◆ Exercise:
Since pictures are not wanted in the copy, output only the rest of each record exactly.

◆ Data supplied:

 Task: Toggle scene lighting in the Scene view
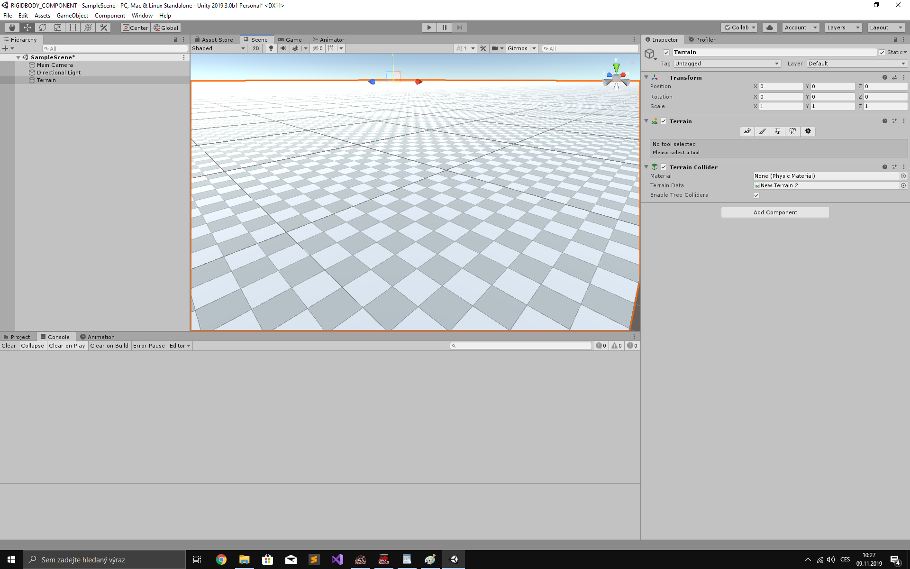click(x=271, y=48)
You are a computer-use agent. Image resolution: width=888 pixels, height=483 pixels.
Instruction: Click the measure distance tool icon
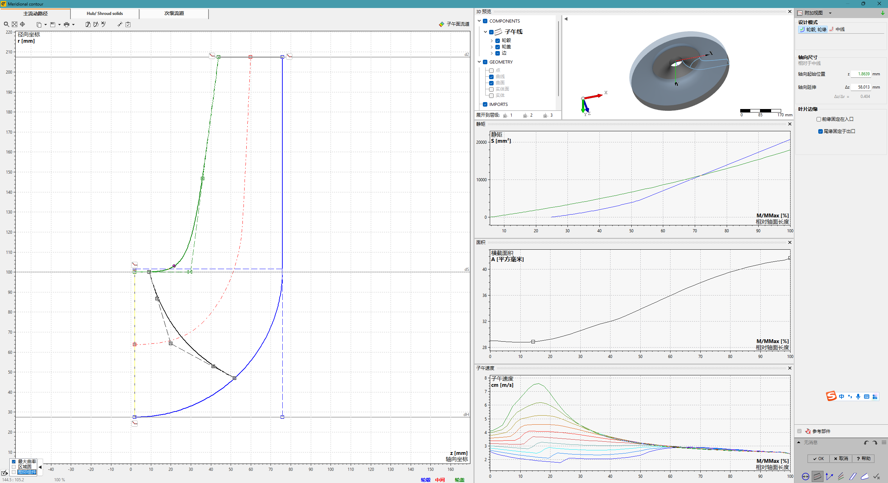120,24
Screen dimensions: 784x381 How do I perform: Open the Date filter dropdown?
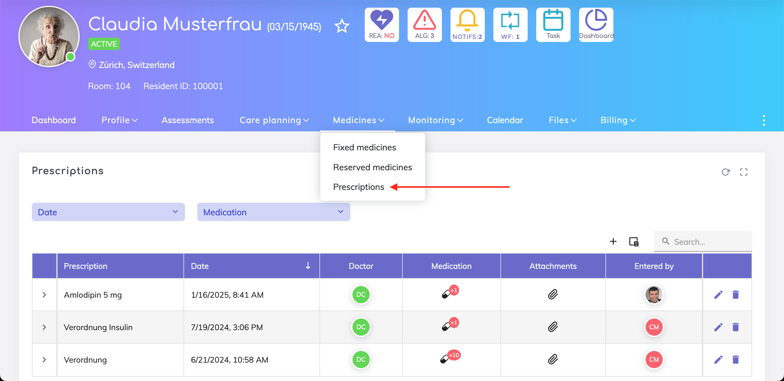(108, 212)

◆ Response:
 Task: Toggle scene lighting in the Scene view
click(x=271, y=48)
You are a computer-use agent. Image resolution: width=888 pixels, height=483 pixels.
Instruction: Click the measure distance tool icon
120,24
Screen dimensions: 784x381 How do I perform: Open the Date filter dropdown?
(108, 212)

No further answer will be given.